▶ _Exercise objective_: Given the records below, the lines starting at the line with "Screen dimensions: 211x126" and ending at the line with "You are a computer-use agent. 967x515 pixels." should be output exactly, both end lines kept and pictures left out.

▶ _Dataset excerpts_:
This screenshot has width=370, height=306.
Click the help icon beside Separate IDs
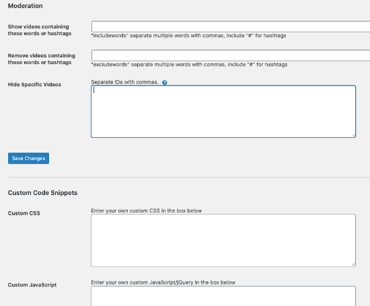click(x=164, y=82)
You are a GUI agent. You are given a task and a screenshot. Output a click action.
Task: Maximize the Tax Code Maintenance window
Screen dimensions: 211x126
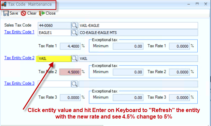pos(197,4)
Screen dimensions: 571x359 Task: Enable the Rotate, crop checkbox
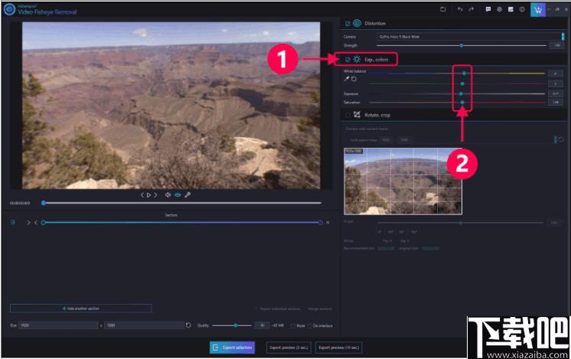tap(347, 115)
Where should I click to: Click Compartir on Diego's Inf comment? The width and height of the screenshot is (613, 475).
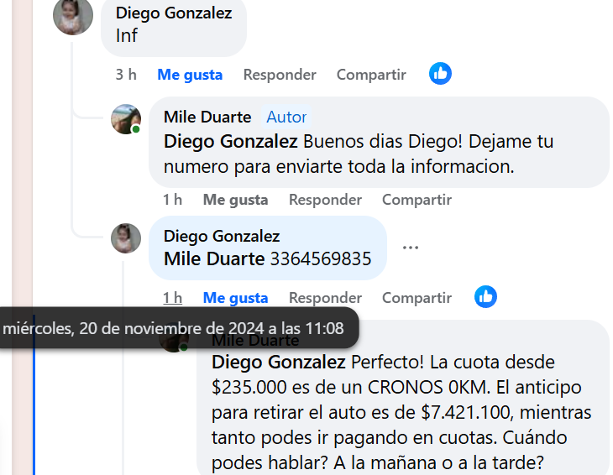tap(371, 75)
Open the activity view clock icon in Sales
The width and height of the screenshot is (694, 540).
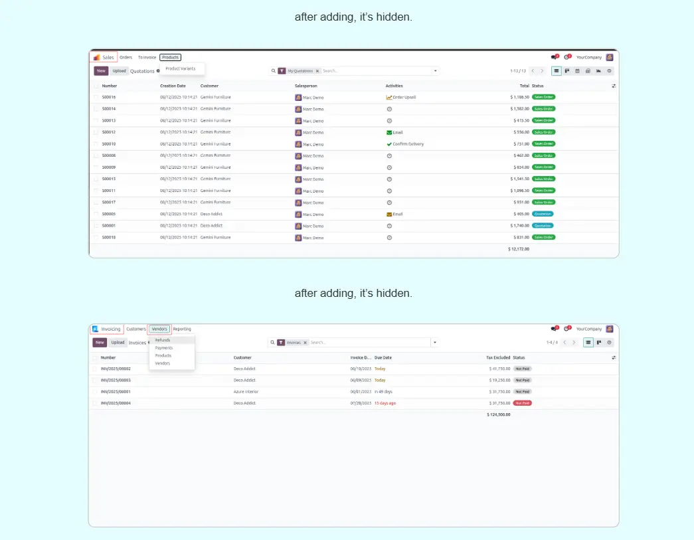609,71
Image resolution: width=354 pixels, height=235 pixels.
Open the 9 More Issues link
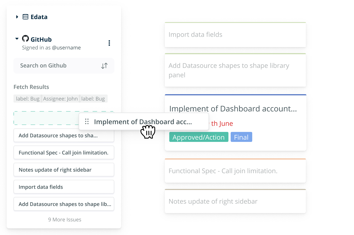(x=65, y=219)
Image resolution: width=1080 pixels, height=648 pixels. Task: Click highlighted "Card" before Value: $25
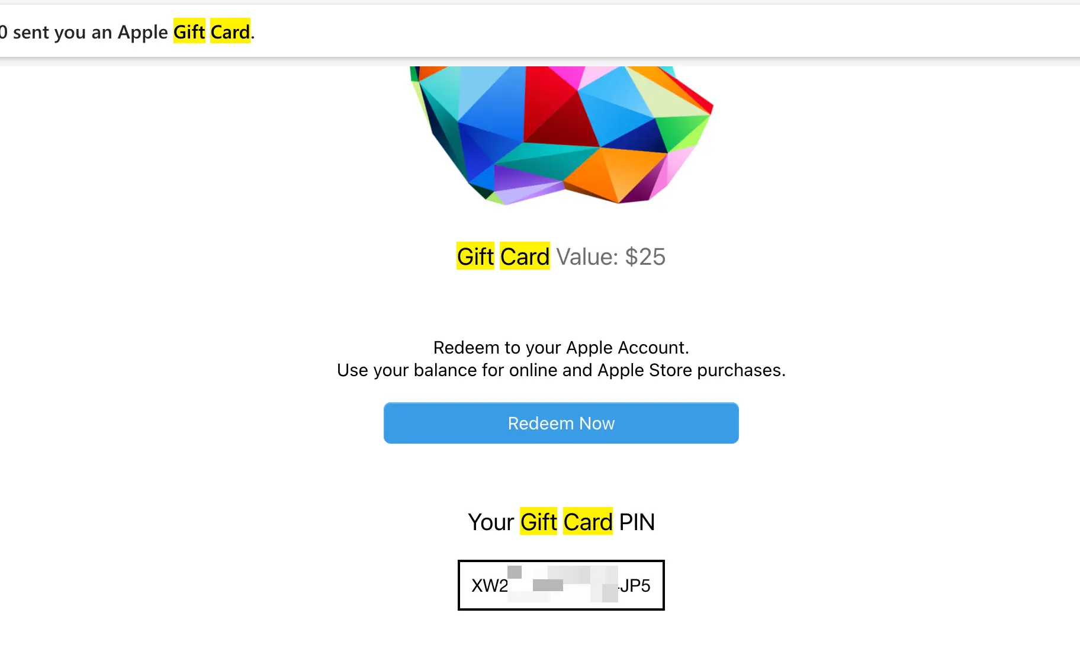coord(525,256)
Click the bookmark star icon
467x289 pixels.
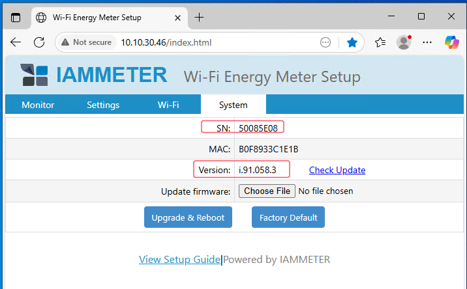(x=352, y=42)
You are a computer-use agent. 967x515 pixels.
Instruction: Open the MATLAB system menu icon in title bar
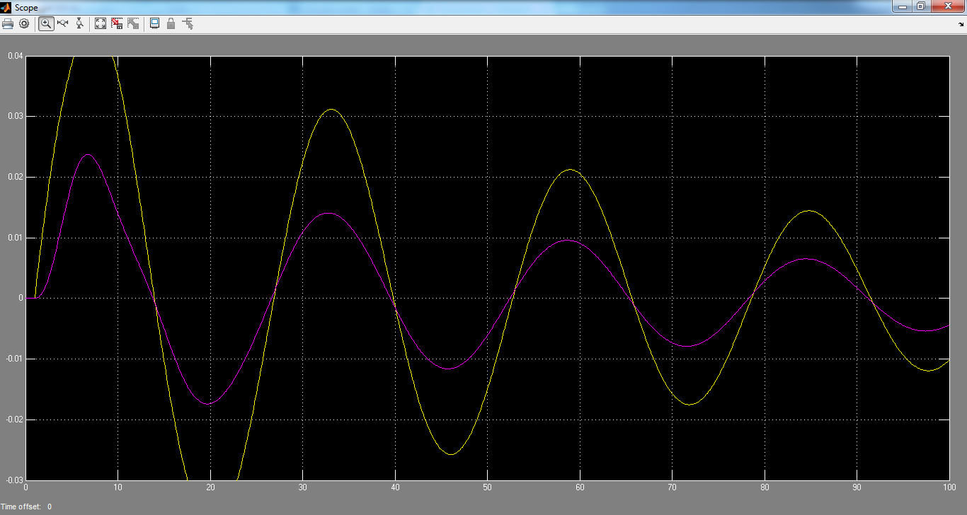(x=6, y=7)
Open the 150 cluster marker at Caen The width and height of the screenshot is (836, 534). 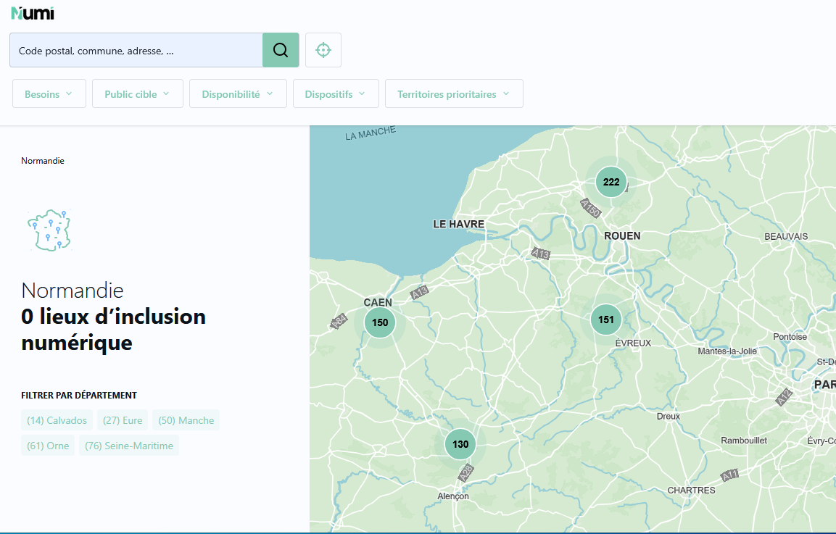click(x=380, y=322)
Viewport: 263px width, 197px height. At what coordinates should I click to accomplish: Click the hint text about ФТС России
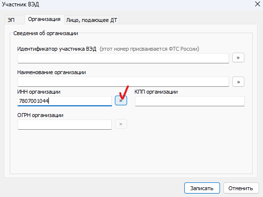tap(149, 49)
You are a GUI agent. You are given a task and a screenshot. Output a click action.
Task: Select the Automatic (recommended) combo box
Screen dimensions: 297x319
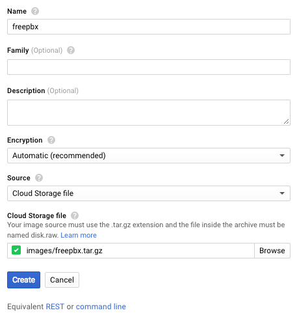149,156
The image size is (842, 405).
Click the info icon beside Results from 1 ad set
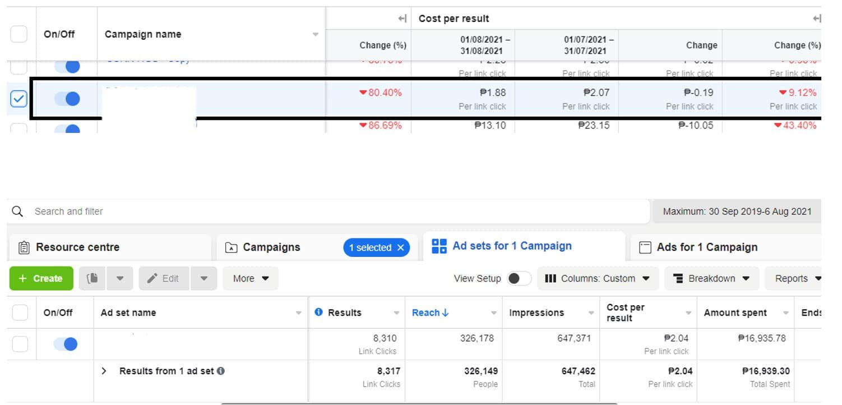[x=221, y=371]
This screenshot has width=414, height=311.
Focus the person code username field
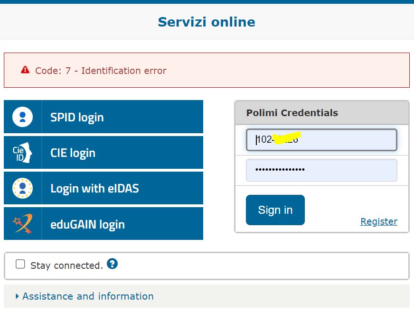click(321, 140)
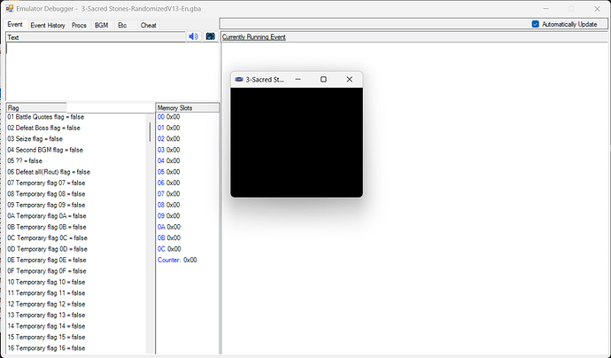Maximize the 3-Sacred Stones emulator window
This screenshot has height=358, width=611.
click(323, 79)
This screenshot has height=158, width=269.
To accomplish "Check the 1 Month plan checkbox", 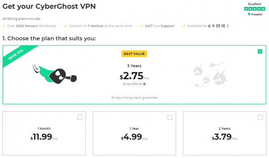I will [x=80, y=117].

▶ _Solved problem_:
Screen dimensions: 211x126
pos(197,4)
Screen dimensions: 571x359 Task: Enable the Rotate, crop checkbox
tap(347, 115)
Where should I click to: Click Compartir on Diego's Inf comment? The width and height of the screenshot is (613, 475).
tap(371, 75)
Open the activity view clock icon in Sales
The width and height of the screenshot is (694, 540).
609,71
Image resolution: width=354 pixels, height=235 pixels.
Open the 9 More Issues link
(x=65, y=219)
Image resolution: width=1080 pixels, height=648 pixels. Task: Click highlighted "Card" before Value: $25
coord(525,256)
Click the bookmark star icon
467x289 pixels.
(x=352, y=42)
You are a computer-use agent. 967x515 pixels.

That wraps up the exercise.